Credit: Quinzaine des Cinéastes
by Daniel Gorman Featured Festival Coverage Film

Christmas Eve in Miller’s Point — Tyler Taormina [Cannes ’24 Review]

May 24, 2024

Now with three feature films under his belt, Tyler Taormina has become our premier chronicler of a certain kind of suburban dreamscape — opaque, occasionally oppressive, always mysterious, but also gentle and soothing, a cloistered enclave of familial ties and burgeoning hormones. Taormina traverses a very fine line — home is where the heart is, but the lulling sensation of a warm blanket can also become suffocating. Taken together, Ham on Rye, Happer’s Comet, and the new Christmas Eve in Miller’s Point chart a series of adolescent and post-adolescent experiences: Rye is an oblique metaphor for leaving the home, plus a eulogy for those that get left behind; conceived and shot during Covid lockdowns, Happer’s represents a kind of stasis, the home as a liminal space of life deferred; Christmas Eve is the “return,” a gathering of three generations of family coming together and taking stock of a moment in time. It’s Taormina’s largest canvas yet, involving a large cast of mostly non-professional actors congregating around an ancestral home and struggling to come to terms with the passing of time.

Working with co-writer Eric Berger and cinematographer Carson Lund, both longtime collaborators, Taormina conceives of a simultaneously specific and vague milieu — fittingly, there are confusing signposts as to when the film even takes place; the elaborate production design evokes picturesque photospreads from ‘50s, while kids play a video game with very modern graphics on an old CRT television. Several teenagers are shown texting via flip phones, while adults walk around with rotary phones with long cords. It’s a mishmash of signifiers, a jumbled chronology that suggests the non-linear flow of memories.

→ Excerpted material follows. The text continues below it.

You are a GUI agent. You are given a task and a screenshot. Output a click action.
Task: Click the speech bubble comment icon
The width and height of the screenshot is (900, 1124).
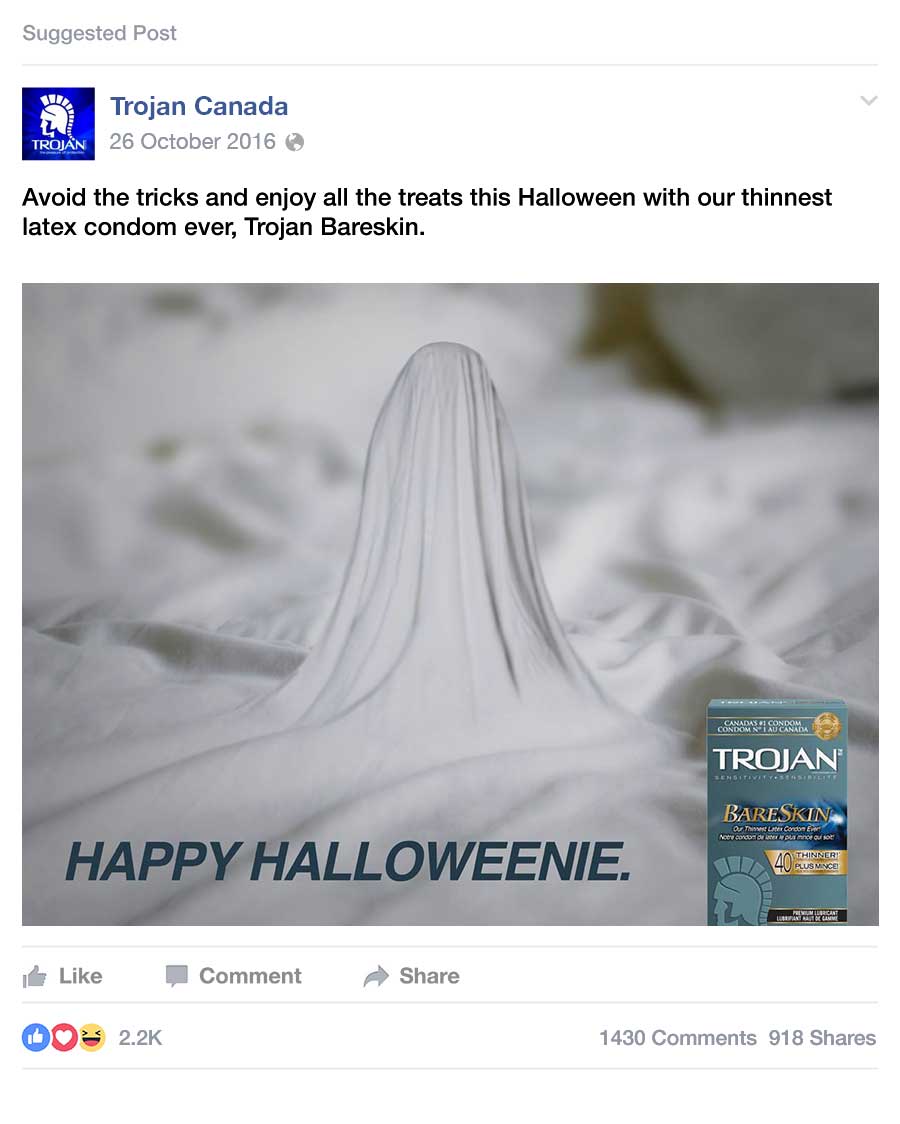pyautogui.click(x=176, y=976)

As much as such a large ensemble piece could be said to have main characters, we spend the most time with middle-aged Lenny (Ben Shenkman), his wife Kathleen (Maria Dizzia), their son Andrew (Justin Long), and teenage daughter Emily (Matilda Fleming). As the film begins, they are arriving at the old Long Island house that Kathleen grew up in. Taormina depicts the car ride as a journey through abstraction, where crossing a bridge conjures a light show of streaking yellows and reds outside the car windows. Realism is, from the beginning, dismissed.

Upon their arrival, the rest of the family is already in the midst of holiday revelry. The house is bursting at the seams, a cacophony of activity and bustling bodies. This whirlwind of activity is rendered via wild zooms and extreme closeups, plus lots of insert shots of the lifetime’s worth of bric-a-brac that large families tend to accumulate. Eventually, a tentative narrative thread emerges: Kathleen’s brothers and sisters must decide what to do with Grandma Isabelle (JoJo Cincinnati). Matthew (John J. Trischetti Jr.) and his wife Bev (Grege Morris) live with his mother, and have decided to sell the house and place her in an assisted living facility. This doesn’t sit well with everyone else, but rather than tease out this conflict for the remainder of the film, Taormina instead lets it recede into the background. Instead, brief moments of sensory explosions take precedent. For instance, a sojourn outside for an annual parade of fire trucks bejeweled with holiday decorations becomes another abstracted interlude, a montage of smearing color fields and woozy waves of lights.

Eventually, after dinner is served and the adults drift into a more reflective mode (drunkenly sharing old home movies on battered VHS tapes), Emily sneaks out of the house to hook up with friends and go to a party, and much of the film’s second half follows Emily’s nocturnal adventures; echoes of Ham on Rye abound, as the local teens hang out at a sandwich shop and eventually make their way to a clearing and partake in a pairing-off ritual. It’s all very mysterious, although it never feels threatening in the way Rye is. The long night simply goes on, before everyone returns home, the next morning waiting in the wings. Nothing has been resolved, but it was never going to be anyway. Life is too unmanageable for that. But for brief moments we can bask in the glow of a fireplace and reminisce with our loved ones. But cozy as that may sound, make no mistake: Christmas Eve in Miller’s Point is too peculiar to become a new holiday classic. Taormina flirts with experimentation and eschews narrative to the point that is sure to scare off studios — unlike any number of Sundance alum, Taormina seems to have no desire to make a calling card for the MCU or a streaming series — offering a dizzier impressionism of the holiday season. All the better that his languid, deeply personal excursions into the heart of suburbia remain small-scaled and appealingly odd.


Published as part of Cannes Film Festival 2024 — Dispatch 2.